*Job 1:*
Reproduce word for word everything in the article on Florida's elections package from "Both Baxley’s proposal" down to "is not underway.".
*Job 2:*
Translate this sentence from the article on Florida's elections package into Spanish: "Baxley’s amendment would limit the use of drop boxes to the hours of early voting and does not contain an after-hours video-recording provision."

*Quoted passage:*
::::::
The Senate sponsor of a sweeping elections package is backing down from an effort to do away with ballot drop boxes, but critics maintain the proposal still contains unnecessary provisions that would make it harder for Floridians to vote by mail.

Florida Republican leaders are pushing election law changes as GOP-led state houses throughout the country are considering or passing measures designed to curtail mail-in voting following former President Donald Trump’s defeat to President Joe Biden in November.

The Florida Senate proposal (SB 90), sponsored by Ocala Republican Dennis Baxley, has called for making a host of changes to the state’s vote-by-mail process and banning ballot drop boxes, used by more than 1.1 million voters in the state in November.

But an amendment filed by Baxley on Tuesday would remove or ease numerous restrictions in the bill.

Baxley’s amendment, which will be considered Wednesday by the Senate Rules Committee, would bring the Senate package closer to a House version and is more palatable to voting-rights advocates.

“This is the best version of the bill yet. But it’s important to remember that none of this is necessary. It’s a reaction to voter turnout,” Brad Ashwell, state director of All Voting is Local, told The News Service of Florida on Tuesday.

Ashwell said the number of Black voters who cast ballots by mail in Florida last year doubled — to more than 500,000 — from 2016 and 2018. Black voters also cast 11.4 percent of all vote-by-mail ballots in Florida in 2020, compared to 8.9 percent in 2016, he said.

“There’s no need for this bill. It’s very much designed to reinforce that national narrative that we have problems with our voting systems for the sake of justifying barriers to voting,” Ashwell said.

Election supervisors’ use of drop boxes sparked a debate in the weeks leading up to the presidential election, as local officials sparred with Gov. Ron DeSantis’ administration over locations and whether boxes were required to be manned by supervisors’ personnel.

Under the House measure, supervisors could continue to use drop boxes at their offices if they are “continuously monitored in person” during regular office hours. Those drop boxes could be made available after hours only if they are “secured from tampering and monitored by video surveillance.” Copies of the videos would have to be provided to candidates or political parties within 24 hours of requests.

Baxley’s amendment would limit the use of drop boxes to the hours of early voting and does not contain an after-hours video-recording provision.

The amendment also does not include sections of the House plan that would require people to show identification when submitting ballots at drop boxes or sign an “attestation” that the ballots are theirs or belong to someone who’s given them written permission to handle the ballots.

Both Baxley’s proposal and the House bill, sponsored by Spring Hill Republican Blaise Ingoglia, would subject supervisors to $25,000 civil penalties if drop boxes are available when early voting is not underway.
::::::
*Information provided:*
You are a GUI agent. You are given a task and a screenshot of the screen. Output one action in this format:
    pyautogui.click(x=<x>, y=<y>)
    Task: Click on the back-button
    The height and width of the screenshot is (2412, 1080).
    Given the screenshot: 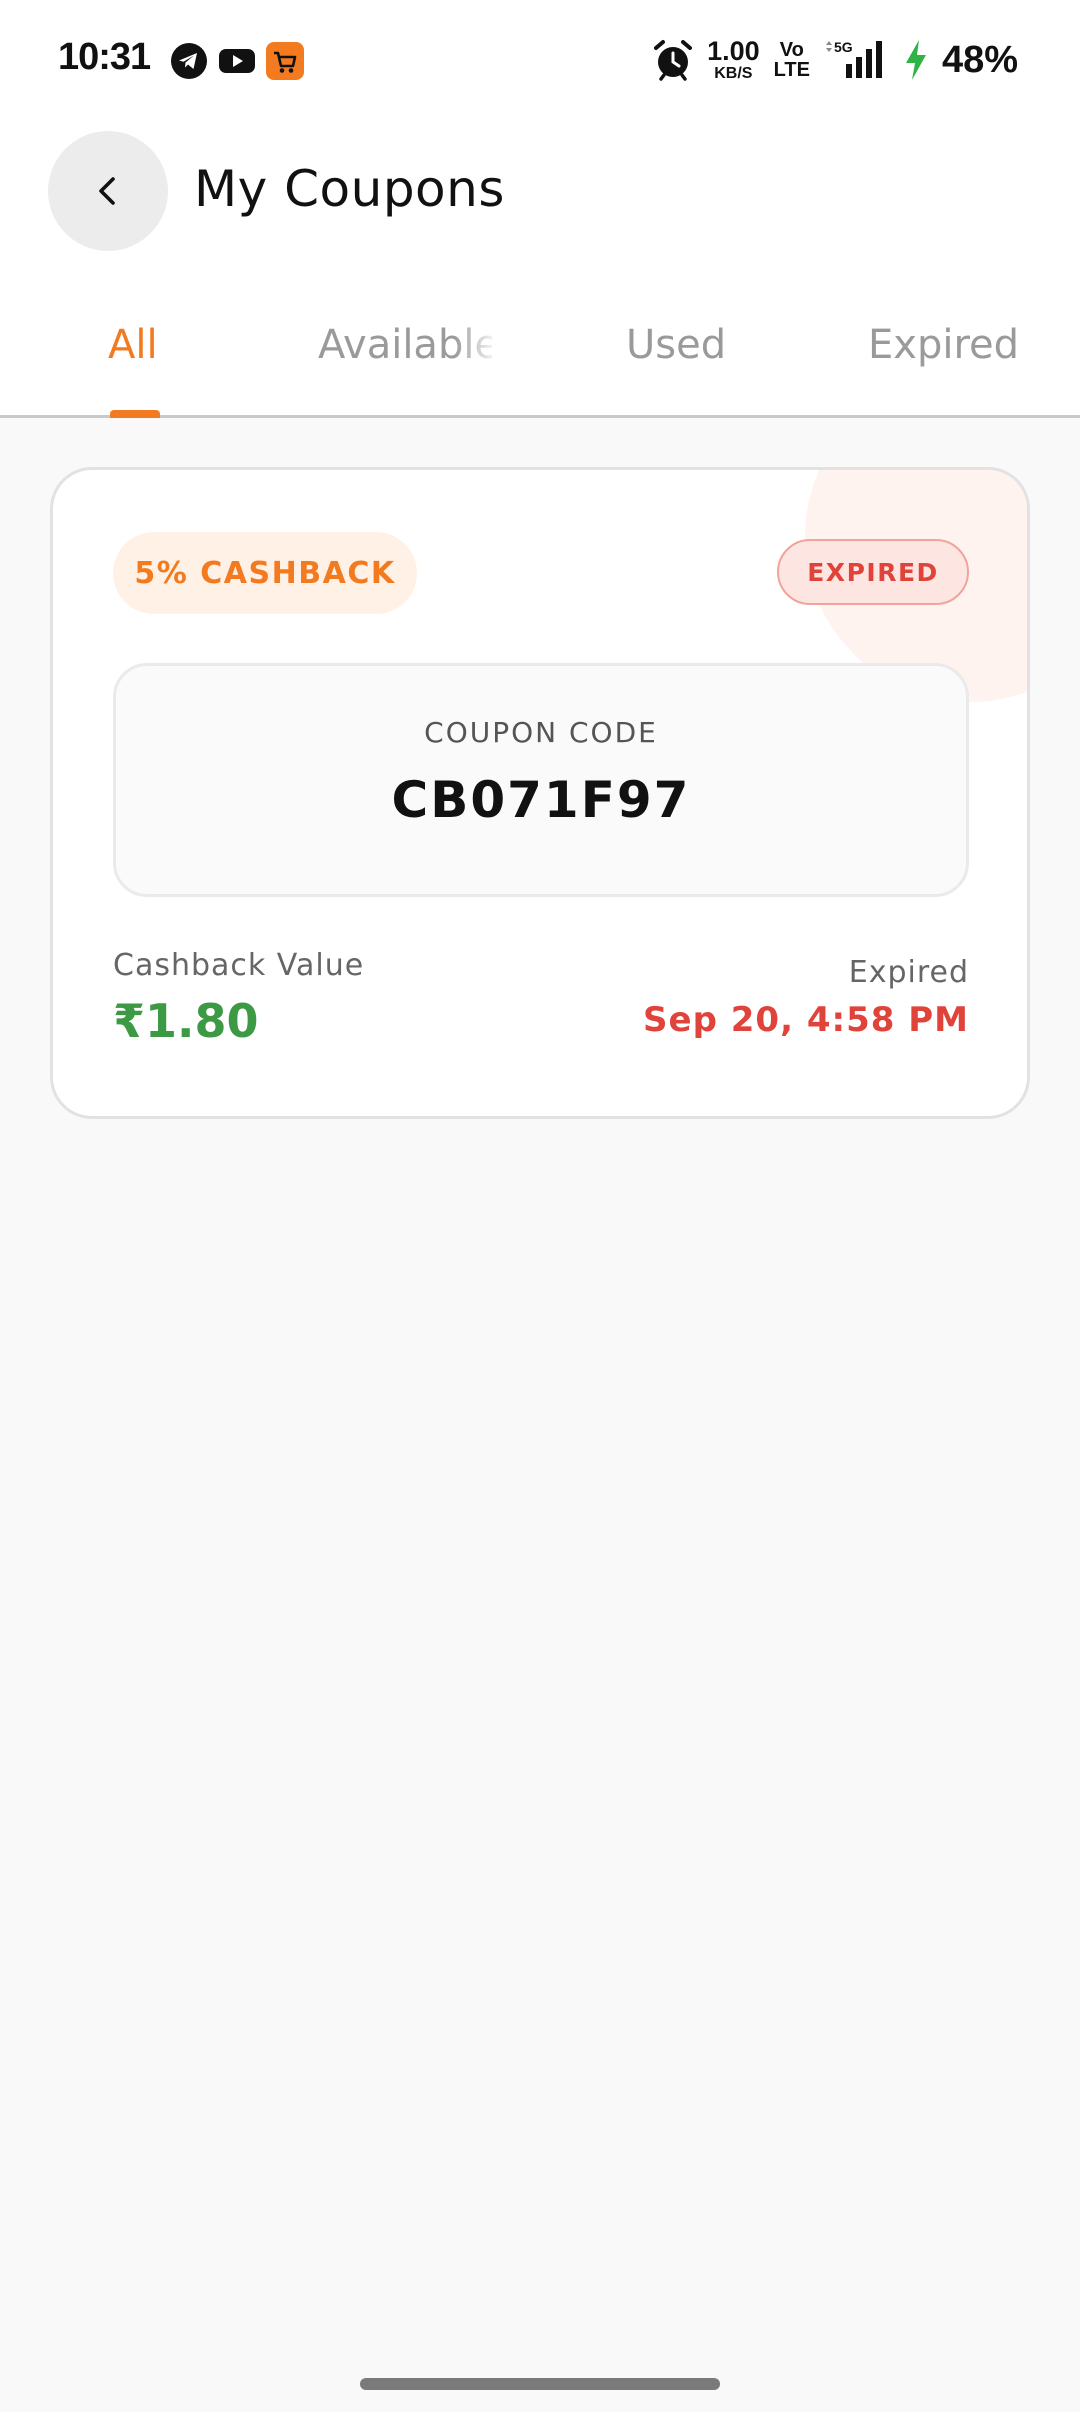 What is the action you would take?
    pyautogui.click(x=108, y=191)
::::::
*Response area 1:*
Both Baxley’s proposal and the House bill, sponsored by Spring Hill Republican Blaise Ingoglia, would subject supervisors to $25,000 civil penalties if drop boxes are available when early voting is not underway.

*Response area 2:*
La enmienda de Baxley limitaría el uso de los buzones de entrega de boletas al horario de votación anticipada y no contiene una disposición sobre grabación de video fuera del horario de atención.